(Texte cité)

□ □ □ □ □ □ □

Communautaire (vs social et politique)

Logique “communautaire” (contre la logique sociale et politique)

On a un peu oublié que le vocabulaire de la communauté avait été mis en avant par Pétain et les idéologues de Vichy. On a aussi oublié que l’exaltation communautaire avait été partie prenante des idéologies fascistes.
Certains groupes, souvent plus à gauche qu’à droite, y compris parmi ceux qui se réclament du marxisme, ont repris ce vocabulaire. De façon aimable comme facteur d’un « vivre ensemble » solidaire. De façon moins pacifique, en le diffusant pour semer la discorde au sein des classes populaires, mettant en avant la lutte pour des “identités”, des “cultures”, contre la conscience individuelle et de classe.
D’autres courants, au sein de la gauche dite républicaine, rejettent de telles tendances et combattent avec raison le « communautarisme ». Il peut arriver dans les deux cas que soit confondu communautarisme et communisme moderne, alors que les deux logiques sont pourtant opposées.
La “logique” du principe communautaire n’est en effet pas toujours bien saisie. On ne voit pas clairement en quoi elle s’oppose aux modes sociaux et politiques d’organisation, quelles en sont les implications, comment, lorsqu’elle parvient à s’imposer, cette “logique” communautaire aboutit inévitablement à la guerre. Pour éclairer le débat, essayons de dégager les grands traits de cette logique, en s’appuyant sur la systématisation qu’en a proposée le sociologue allemand Ferdinand Tönnies dans son ouvrage Communauté et société (Gemeinschaft und Gesellschaft) (1)1, paru en 1887. Rappelons que ce texte fut publié au moment où commencent à se cristalliser les rivalités entre puissances impérialistes, qui aboutiront à la Première Guerre mondiale, et qu’il est un des instruments de cette rivalité (2) 2.

□ □ □ □ □ □ □

Données de cibles de clic
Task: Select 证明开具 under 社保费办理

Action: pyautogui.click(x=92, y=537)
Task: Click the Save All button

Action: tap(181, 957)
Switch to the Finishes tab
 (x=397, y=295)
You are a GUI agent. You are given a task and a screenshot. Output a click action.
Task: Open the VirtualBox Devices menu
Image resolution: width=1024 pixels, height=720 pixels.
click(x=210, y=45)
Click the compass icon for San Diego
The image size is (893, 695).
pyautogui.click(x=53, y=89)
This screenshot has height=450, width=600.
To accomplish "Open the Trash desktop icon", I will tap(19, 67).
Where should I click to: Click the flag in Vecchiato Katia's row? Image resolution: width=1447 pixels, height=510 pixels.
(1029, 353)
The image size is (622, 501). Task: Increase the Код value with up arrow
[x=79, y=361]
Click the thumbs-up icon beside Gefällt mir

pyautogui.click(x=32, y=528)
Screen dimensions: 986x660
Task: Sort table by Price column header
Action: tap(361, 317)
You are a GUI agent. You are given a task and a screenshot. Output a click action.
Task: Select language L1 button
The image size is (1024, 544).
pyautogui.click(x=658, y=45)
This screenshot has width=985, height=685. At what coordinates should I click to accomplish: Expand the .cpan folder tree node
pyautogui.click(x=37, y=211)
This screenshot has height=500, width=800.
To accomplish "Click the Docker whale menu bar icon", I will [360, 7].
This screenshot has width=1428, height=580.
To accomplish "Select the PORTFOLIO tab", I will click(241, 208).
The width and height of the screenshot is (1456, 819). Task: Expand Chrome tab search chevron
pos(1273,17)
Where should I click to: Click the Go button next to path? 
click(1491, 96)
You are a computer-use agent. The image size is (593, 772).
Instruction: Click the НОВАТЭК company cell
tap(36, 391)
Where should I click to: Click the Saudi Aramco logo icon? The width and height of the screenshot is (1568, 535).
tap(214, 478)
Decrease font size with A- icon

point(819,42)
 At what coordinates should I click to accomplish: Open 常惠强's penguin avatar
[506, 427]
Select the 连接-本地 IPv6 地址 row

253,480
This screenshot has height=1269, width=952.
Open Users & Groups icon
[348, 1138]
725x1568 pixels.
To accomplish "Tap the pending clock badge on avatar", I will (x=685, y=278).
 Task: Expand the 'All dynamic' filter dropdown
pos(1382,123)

□ □ □ □ □ □ □

(Consignes)
Répondez, s'il vous plaît, à ces questions sur le texte sur la logique communautaire :
(a) Selon le texte, par qui le vocabulaire de la communauté a-t-il été mis en avant ?
(b) En quelle année a paru l'ouvrage Communauté et société de Ferdinand Tönnies ?
(c) Que combattent, d'après le texte, certains courants de la gauche dite républicaine ?
Ces données n'ont aucun lien avec le texte sur la logique communautaire.

(Résultat de l'exercice)
(a) Par Pétain et les idéologues de Vichy.
(b) En 1887.
(c) Le « communautarisme ».